Nissan shuts down SA plant as strike intensifies

Johannesburg – Nissan Motor joined carmakers including Toyota Motor Corp and Ford Motor in halting production in South Africa as a strike by metalworkers cut auto-component supplies.
Nissan has temporarily closed its production plant in Rosslyn, near the capital Pretoria, from July 14 to July 21, the company’s South African unit said in an e-mailed response to questions today. If the strike that began on July 1 continues “into the following week, Nissan South Africa may have to reconsider its production schedule,” it said.

The stoppage by more than 220 000 members of the National Union of Metalworkers of South Africa, the nation’s largest labour union, has disrupted manufacturing output, threatening an economy still reeling from a five-month strike by platinum mineworkers that ended in June.

“On top of our normal challenges with labour, there are some industries which are affected by strikes every single year, whether directly or indirectly,” Christie Viljoen, an economist at NKC Independent Economists in Paarl, outside Cape Town, said by phone today. The production stoppage sends a very negative message to investors, he said.

The rand strengthened 0,1 percent to 10,6976 per dollar by 11:39 am in Johannesburg.

“We are hoping for a speedy resolution to the strike as a prolonged strike affects our reputation as a supplier as well as our competitiveness,” Nissan said. The carmaker produces about 225 vehicles a day at its Rosslyn plant.

Eskom Holdings SOC Ltd’s Medupi and Kusile construction sites have been attended by about 70 percent of contract workers since the start of the strike, Andrew Etzinger, a spokesman for the utility, said by e-mail.

The state-owned company, which supplies 95 percent of power in the country, is building the facilities to relieve power shortages that have constricted the economy. Each will have the capacity to generate about 4 800 megawatts of electricity.

The Steel and Engineering Industries Federation of Southern Africa yesterday withdrew its offer to raise pay by 10 percent in the first year, 9,5 percent in the second and 9 percent in the third. Numsa rejected the offer on July 13.

The union plans to intensify its strike by calling on 140 000 members in other industries to also down tools, Stephen Nhlapo, head of bargaining at Numsa, said by phone today.

The strike is costing the metals and engineering industry about R300 million ($28 million) a day, according to Kaizer Nyatsumba, chief executive officer of Seifsa, as the employers’ lobby is known.

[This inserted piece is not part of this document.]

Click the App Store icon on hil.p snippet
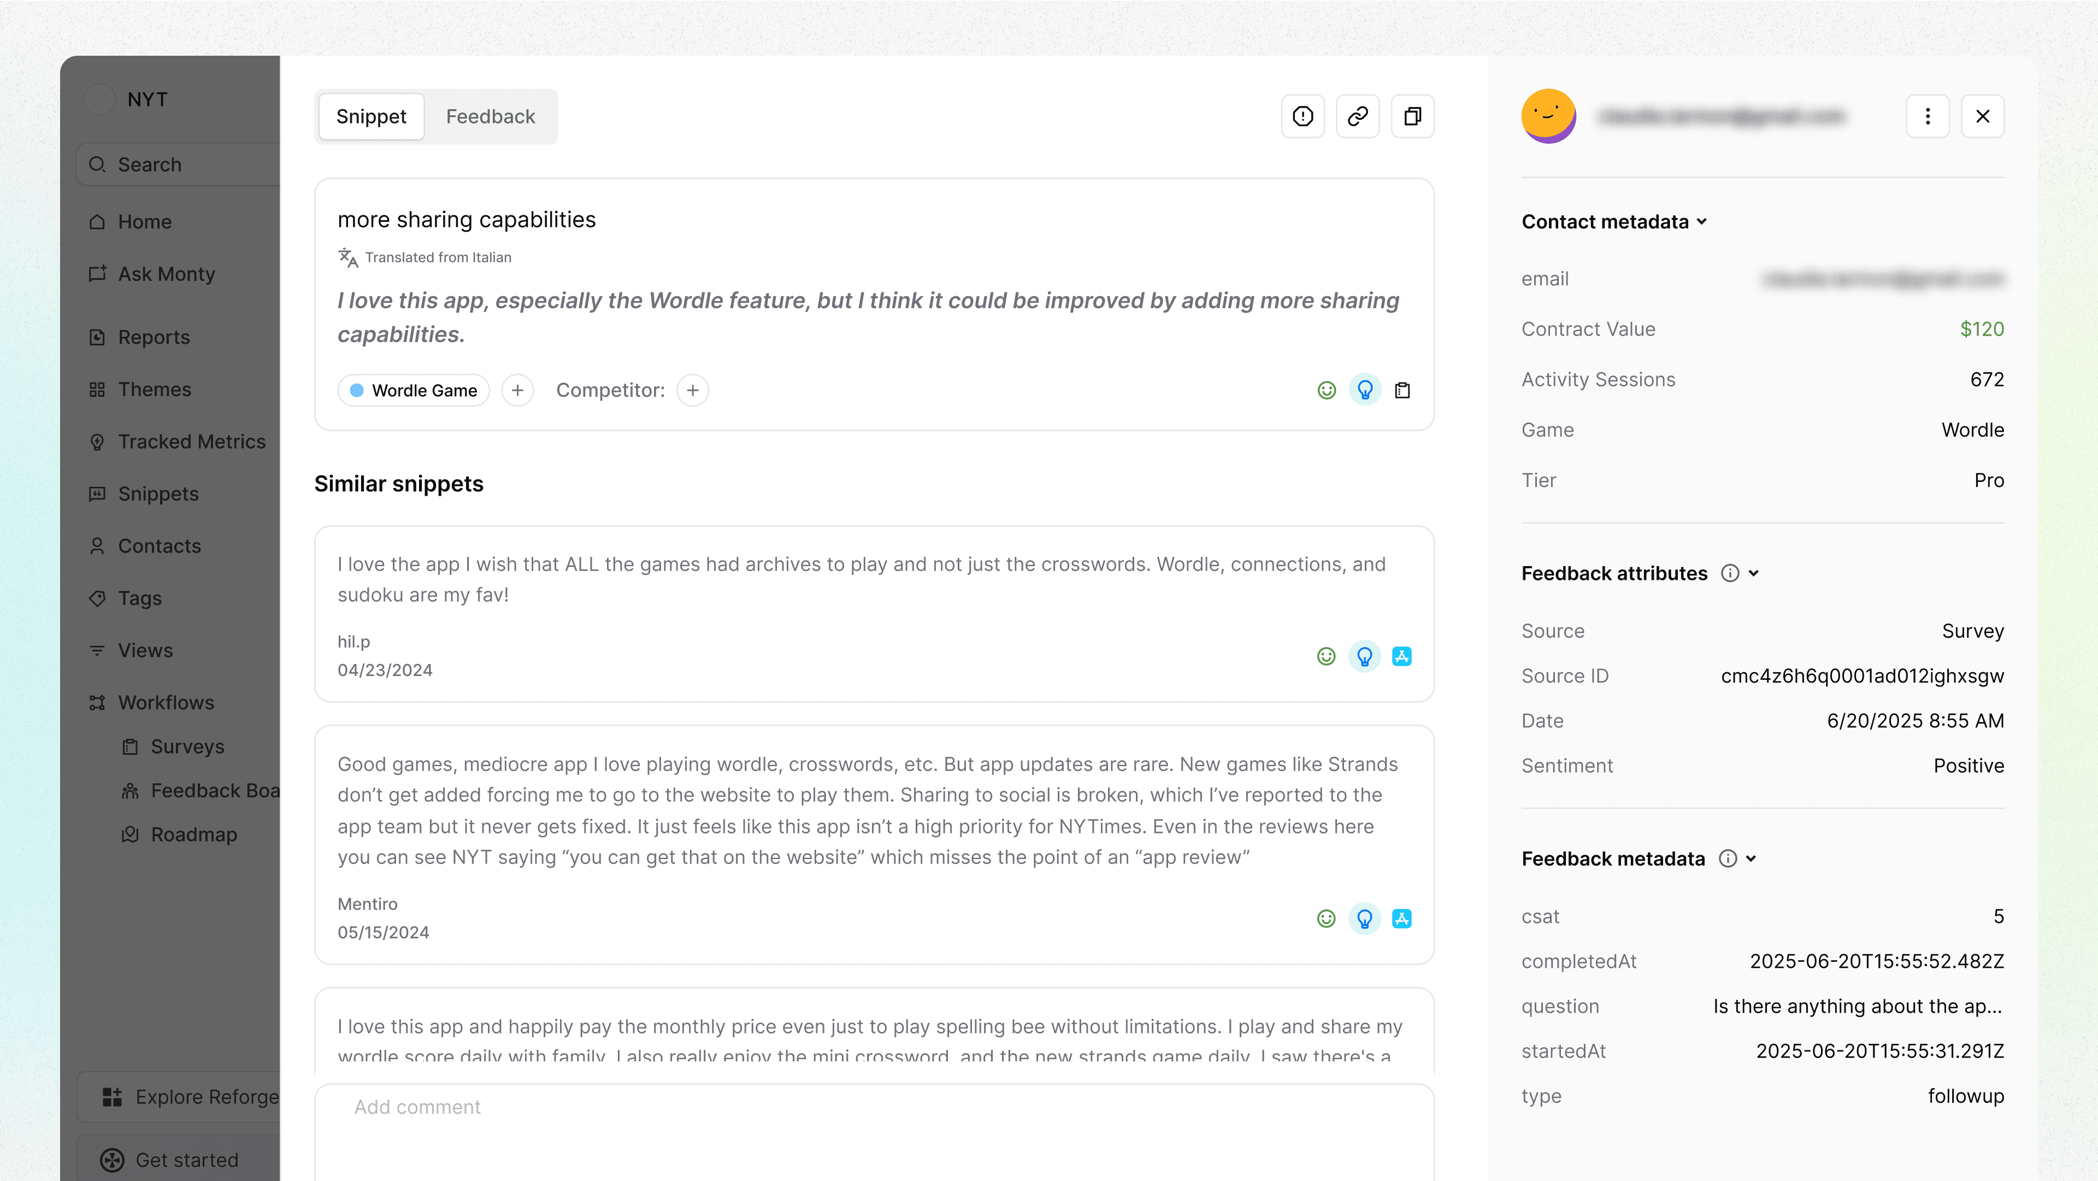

As the strike enters it’s third week, Seifsa is reverting back to collective bargaining after talks with Numsa failed.

The federation is relying on discussions with all stakeholders within the Metal and Engineering Industries Bargaining Council, according to an e-mailed statement today.

“Regrettably, our genuine efforts to bring the strike to an end as soon as possible were not successful,” Seifsa’s Nyatsumba said.

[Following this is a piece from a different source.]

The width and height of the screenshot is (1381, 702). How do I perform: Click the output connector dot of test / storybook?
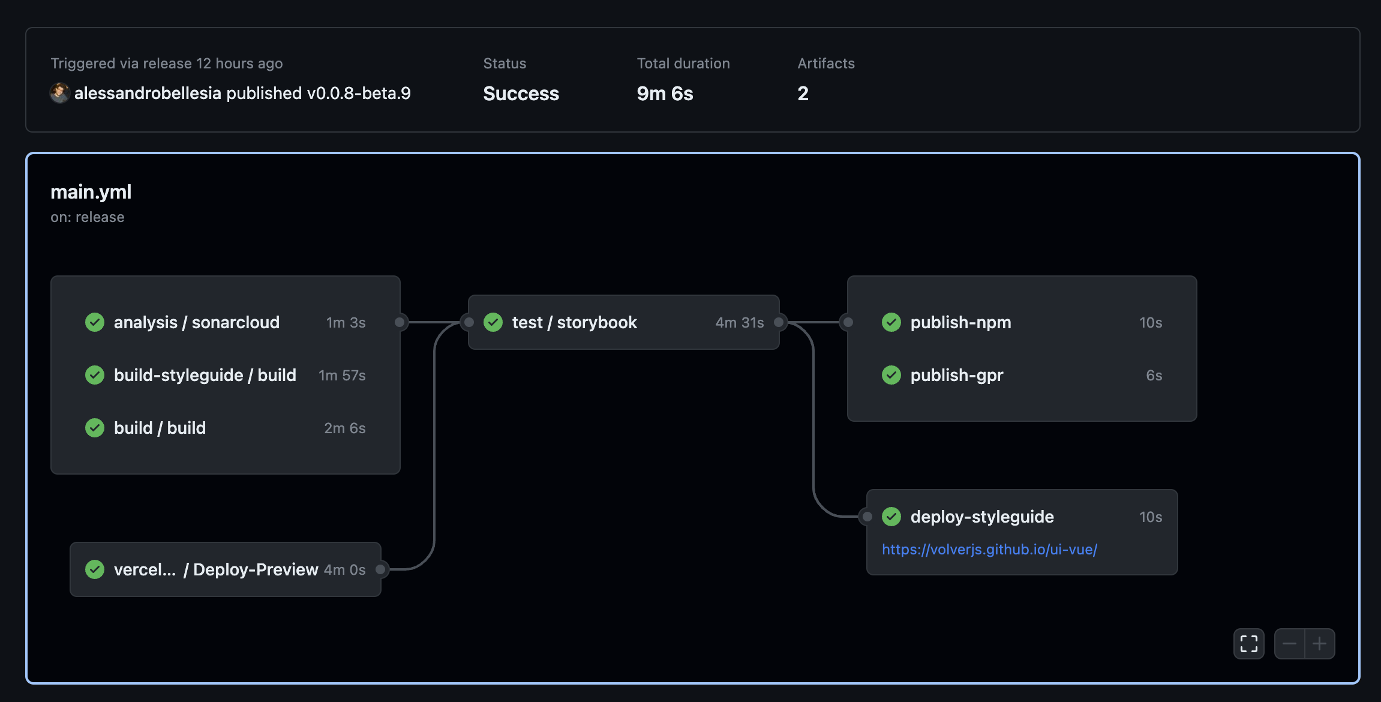[779, 322]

“We welcome the fact that the MEIBC has scheduled a facilitated plenary session to take place this week.”

South Africa’s second-biggest labour group, the National Union of Mineworkers, is meeting with Eskom at the Commission of Conciliation, Mediation and Arbitration today following a deadlock in wage talks. The union is asking for a 12 percent increase while the power utility is offering 5,6 percent. Inflation accelerated to 6,6 percent in May.

“We are warning them that our members are angry and depressed,” Livhuwani Mammburu, spokesman for NUM, said by phone. “We feel Eskom rushed to CCMA; as the NUM we feel that Eskom should have given negotiations a chance.” NUM said it has more than 16 000 members at the utility, about a third of Eskom’s workforce.

South Africa’s gross domestic product declined 0,6 percent in the first quarter, compared with an expansion of 3,8 percent in the final three months of last year. The contraction, partly caused by the mining strike, was the first since a 2009 recession.

“If you want to make an investment in these industries you have to include in your planning the fact that there will be a number of weeks every year during which you can’t produce,” NKC’s Viljoen said. “There really is nothing good in this for investors.” – Bloomberg.